Nel frattempo gli ufficiali turchi insistono che il terrorismo dello Stato Islamico non è diverso dalla violenza portata avanti dai gruppi laici curdi, una visione dei fatti non completamente condivisa dai vicini e dagli alleati della Turchia.

La portata e i limiti della solidarietà

Parallelamente al caos seminata dai terroristi, ci sono le fastidiose meta-narrazioni dei media. C’è ora un ritornello familiare dopo i grandi attacchi terroristici in occidente: sui social media, prima i meme proliferano mettono in mostra compassione e unità con le vittime. Ci viene chiesto di #prayforparis o #Brussels. Alcuni fanno uso di una funzione di Facebook e applicano una bandiera francese o belga semitrasparente alla loro immagine di profilo.

Presto seguono altri, che puntano il dito sui due pesi e due misure della nostra solidarietà. Perché questo livello di compassione non viene concesso alle vittime del lontano oriente, dove i terroristi ottengono un bilancio di vittime molto maggiore?
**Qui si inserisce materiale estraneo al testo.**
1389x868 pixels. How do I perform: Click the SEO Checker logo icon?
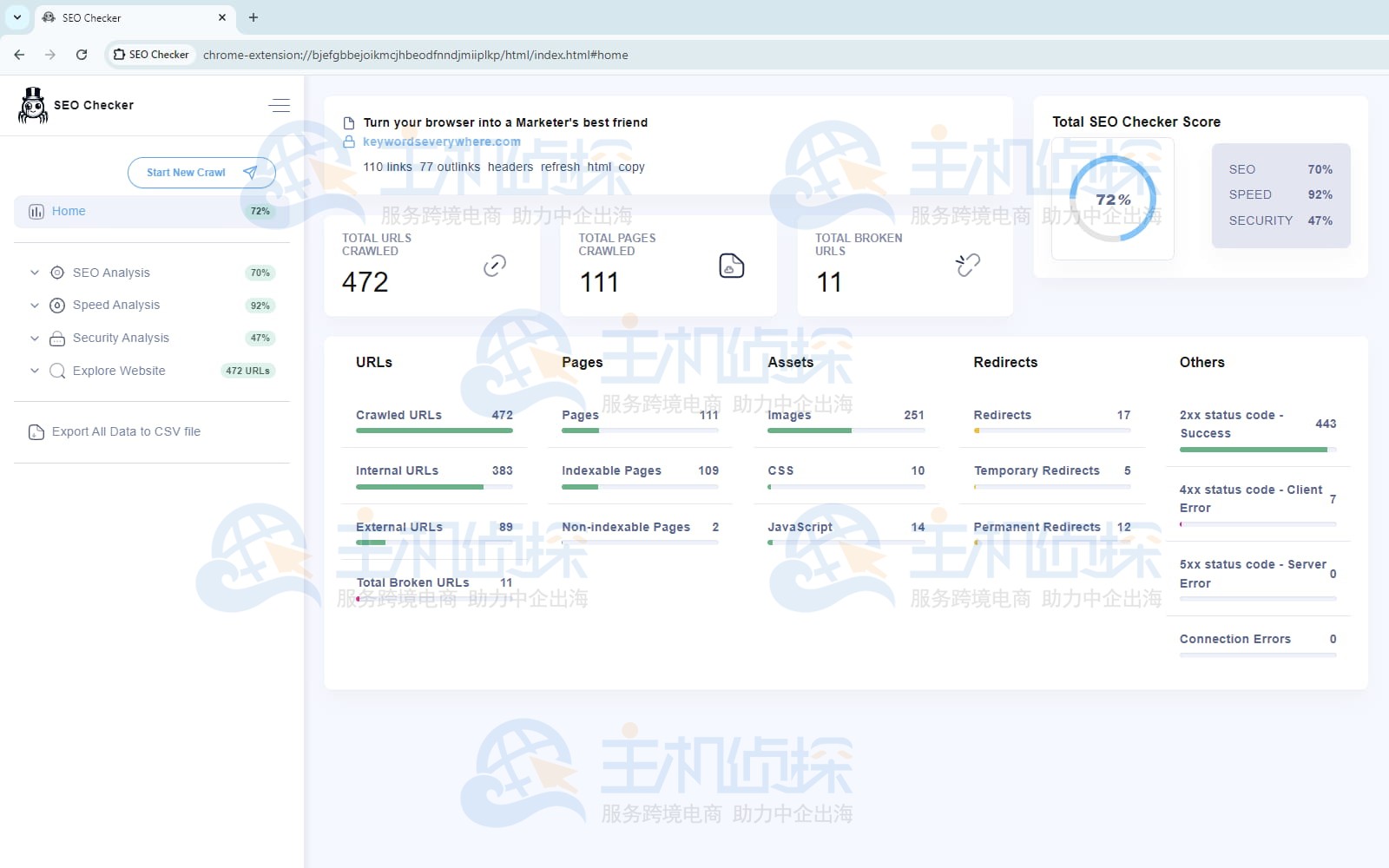(x=32, y=104)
Perché una vita nell’occidente sembra avere più valore di una altrove.

Altri, invece, sono meno impulsivi. Non è che i media occidentali non stiano trattando della violenza in altre parti del mondo (spesso è così), è che non è necessariamente amplificata dalla tua home di Facebook, come ha notato un corrispondente estero nel notare le “miopi lamentele” riguardo la faziosità dei media.
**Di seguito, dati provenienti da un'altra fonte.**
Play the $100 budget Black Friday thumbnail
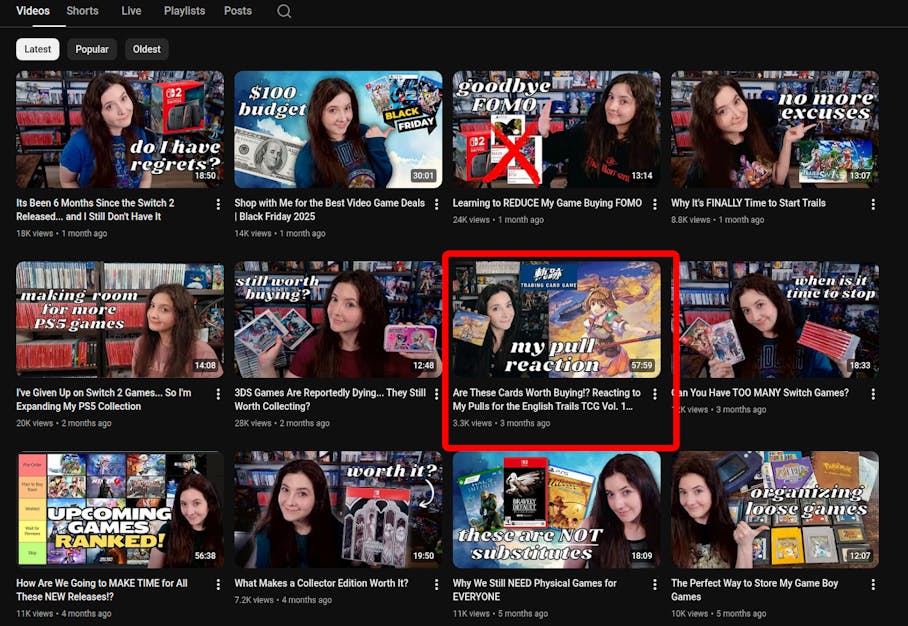Screen dimensions: 908x626 pyautogui.click(x=338, y=129)
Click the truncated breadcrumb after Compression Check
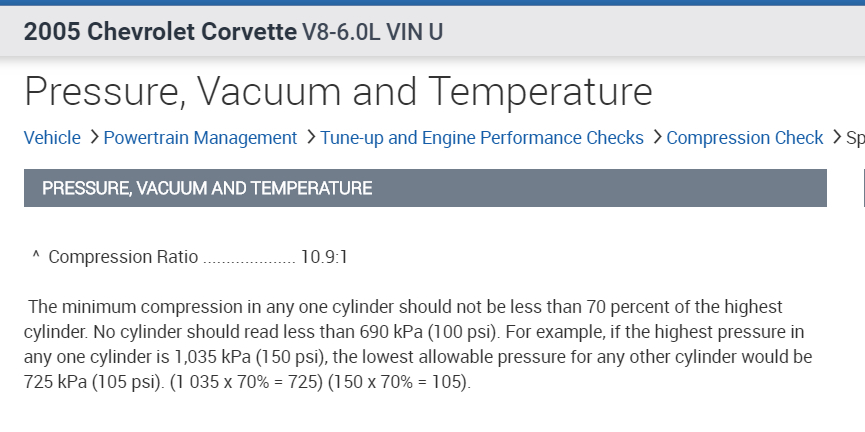This screenshot has width=865, height=432. pos(855,138)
E a un certo punto, queste lamentele mostrano una mancanza di rispetto verso i morti. Dice la giornalista sudanese Nesrine Malik:

“È un macabro tit-for-tat di disumanizzazione — da una parte con una logica fallace che punta alla maggiore importanza delle morti bianche in un mondo dove lo Stato Islamico uccide molti più arabi ogni giorno. L’altra parte invece si rende colpevole dello stesso crimine - negazione delle vittime. Chi chiede 'e che ne è delle altre vittime' è il cugino non troppo distante del razzista e dello xenofobo che vede il massacro e lo usa per fare un discorso sull’immigrazione.”